## Task instructions
The job is to find each line of the records below that includes the word "dialog" and copy it.
+ + +
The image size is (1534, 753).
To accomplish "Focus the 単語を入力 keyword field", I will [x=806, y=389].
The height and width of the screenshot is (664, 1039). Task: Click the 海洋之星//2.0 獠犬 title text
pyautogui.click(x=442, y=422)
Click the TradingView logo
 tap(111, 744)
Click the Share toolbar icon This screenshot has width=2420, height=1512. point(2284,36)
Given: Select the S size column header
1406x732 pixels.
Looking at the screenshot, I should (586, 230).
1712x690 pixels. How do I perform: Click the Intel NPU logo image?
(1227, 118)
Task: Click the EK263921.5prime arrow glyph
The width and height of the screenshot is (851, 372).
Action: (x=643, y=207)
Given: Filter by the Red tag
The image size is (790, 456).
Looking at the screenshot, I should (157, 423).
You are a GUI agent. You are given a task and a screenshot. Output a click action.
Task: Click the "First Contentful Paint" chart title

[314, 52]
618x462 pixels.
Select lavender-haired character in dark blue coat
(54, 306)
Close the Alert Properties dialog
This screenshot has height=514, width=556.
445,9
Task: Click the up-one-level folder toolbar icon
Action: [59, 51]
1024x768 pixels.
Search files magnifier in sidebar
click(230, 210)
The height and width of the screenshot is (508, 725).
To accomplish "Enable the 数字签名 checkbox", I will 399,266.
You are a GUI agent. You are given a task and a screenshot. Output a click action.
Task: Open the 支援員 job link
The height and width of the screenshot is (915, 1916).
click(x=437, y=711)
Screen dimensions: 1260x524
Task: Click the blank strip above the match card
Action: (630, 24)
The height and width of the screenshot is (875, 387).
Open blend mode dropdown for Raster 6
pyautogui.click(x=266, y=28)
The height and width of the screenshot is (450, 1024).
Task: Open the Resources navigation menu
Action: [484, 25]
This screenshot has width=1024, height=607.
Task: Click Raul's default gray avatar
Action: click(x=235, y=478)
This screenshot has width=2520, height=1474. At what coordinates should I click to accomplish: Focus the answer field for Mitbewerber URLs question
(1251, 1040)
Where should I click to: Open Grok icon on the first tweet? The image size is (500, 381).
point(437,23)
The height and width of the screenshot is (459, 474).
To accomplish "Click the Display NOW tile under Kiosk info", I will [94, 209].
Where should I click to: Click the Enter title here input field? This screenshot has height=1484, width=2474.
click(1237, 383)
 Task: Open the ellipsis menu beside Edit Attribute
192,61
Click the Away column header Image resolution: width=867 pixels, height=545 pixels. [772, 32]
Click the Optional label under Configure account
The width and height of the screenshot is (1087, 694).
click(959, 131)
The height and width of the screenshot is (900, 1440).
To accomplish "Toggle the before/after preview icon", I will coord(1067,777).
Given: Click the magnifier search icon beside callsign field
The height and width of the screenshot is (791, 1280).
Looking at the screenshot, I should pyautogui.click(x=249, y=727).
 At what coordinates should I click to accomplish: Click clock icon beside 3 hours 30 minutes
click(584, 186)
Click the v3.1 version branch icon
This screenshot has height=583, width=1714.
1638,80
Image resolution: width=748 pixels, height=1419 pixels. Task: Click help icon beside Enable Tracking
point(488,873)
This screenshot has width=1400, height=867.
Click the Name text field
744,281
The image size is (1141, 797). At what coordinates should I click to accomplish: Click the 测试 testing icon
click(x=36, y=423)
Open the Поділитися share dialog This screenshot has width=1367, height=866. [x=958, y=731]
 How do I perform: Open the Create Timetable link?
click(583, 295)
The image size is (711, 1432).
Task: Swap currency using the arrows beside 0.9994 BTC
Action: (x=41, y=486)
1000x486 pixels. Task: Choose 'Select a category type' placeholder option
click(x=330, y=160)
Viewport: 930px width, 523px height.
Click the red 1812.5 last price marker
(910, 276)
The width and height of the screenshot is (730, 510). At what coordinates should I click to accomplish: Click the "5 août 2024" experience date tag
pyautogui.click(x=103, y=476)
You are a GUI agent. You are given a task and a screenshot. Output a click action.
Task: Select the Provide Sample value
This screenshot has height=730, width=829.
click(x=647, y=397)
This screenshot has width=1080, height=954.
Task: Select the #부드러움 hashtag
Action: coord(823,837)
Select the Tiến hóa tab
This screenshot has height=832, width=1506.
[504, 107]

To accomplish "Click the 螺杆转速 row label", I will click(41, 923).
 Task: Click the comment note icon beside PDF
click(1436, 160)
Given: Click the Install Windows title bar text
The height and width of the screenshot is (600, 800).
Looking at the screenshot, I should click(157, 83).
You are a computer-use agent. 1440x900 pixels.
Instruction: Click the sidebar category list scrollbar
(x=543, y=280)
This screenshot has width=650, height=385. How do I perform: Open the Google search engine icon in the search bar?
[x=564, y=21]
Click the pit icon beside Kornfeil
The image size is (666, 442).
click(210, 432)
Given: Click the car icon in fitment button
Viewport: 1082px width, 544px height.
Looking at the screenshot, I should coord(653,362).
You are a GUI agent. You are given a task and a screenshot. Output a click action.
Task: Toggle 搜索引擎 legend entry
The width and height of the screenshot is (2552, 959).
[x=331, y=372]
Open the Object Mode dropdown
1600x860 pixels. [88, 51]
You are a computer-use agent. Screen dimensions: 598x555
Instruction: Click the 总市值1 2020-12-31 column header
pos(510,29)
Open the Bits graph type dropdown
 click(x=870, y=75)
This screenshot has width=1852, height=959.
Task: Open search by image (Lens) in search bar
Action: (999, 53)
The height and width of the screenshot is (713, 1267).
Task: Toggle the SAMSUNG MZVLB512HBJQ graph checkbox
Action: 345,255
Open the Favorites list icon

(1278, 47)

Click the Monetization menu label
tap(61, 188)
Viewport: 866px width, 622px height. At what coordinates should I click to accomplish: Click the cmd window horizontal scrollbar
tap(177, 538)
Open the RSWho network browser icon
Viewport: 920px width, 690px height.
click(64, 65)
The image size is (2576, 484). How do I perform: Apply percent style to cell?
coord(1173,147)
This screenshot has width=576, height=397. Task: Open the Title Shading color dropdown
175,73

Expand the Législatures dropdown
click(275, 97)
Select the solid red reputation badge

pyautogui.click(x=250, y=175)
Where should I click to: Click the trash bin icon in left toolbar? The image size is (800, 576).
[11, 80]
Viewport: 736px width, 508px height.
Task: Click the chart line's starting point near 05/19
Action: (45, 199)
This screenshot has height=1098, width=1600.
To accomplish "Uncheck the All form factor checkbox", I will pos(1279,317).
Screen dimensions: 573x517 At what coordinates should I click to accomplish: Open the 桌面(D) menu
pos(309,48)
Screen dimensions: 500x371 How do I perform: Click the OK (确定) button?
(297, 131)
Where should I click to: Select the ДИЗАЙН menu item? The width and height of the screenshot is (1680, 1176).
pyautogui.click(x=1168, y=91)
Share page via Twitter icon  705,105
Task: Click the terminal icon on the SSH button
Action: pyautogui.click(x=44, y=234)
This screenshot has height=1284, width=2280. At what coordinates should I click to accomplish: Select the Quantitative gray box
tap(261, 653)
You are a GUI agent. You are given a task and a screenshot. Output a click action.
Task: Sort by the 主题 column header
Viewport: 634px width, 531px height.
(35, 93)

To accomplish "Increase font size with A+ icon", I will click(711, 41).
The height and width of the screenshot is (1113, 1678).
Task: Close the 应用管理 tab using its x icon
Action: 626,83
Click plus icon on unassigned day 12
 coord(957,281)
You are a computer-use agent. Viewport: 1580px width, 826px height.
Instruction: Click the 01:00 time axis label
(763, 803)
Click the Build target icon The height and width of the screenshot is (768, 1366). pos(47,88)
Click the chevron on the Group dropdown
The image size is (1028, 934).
+ + +
## Written response
Close the Alert Properties dialog
Open the Поділитися share dialog This screenshot has width=1367, height=866. [x=958, y=731]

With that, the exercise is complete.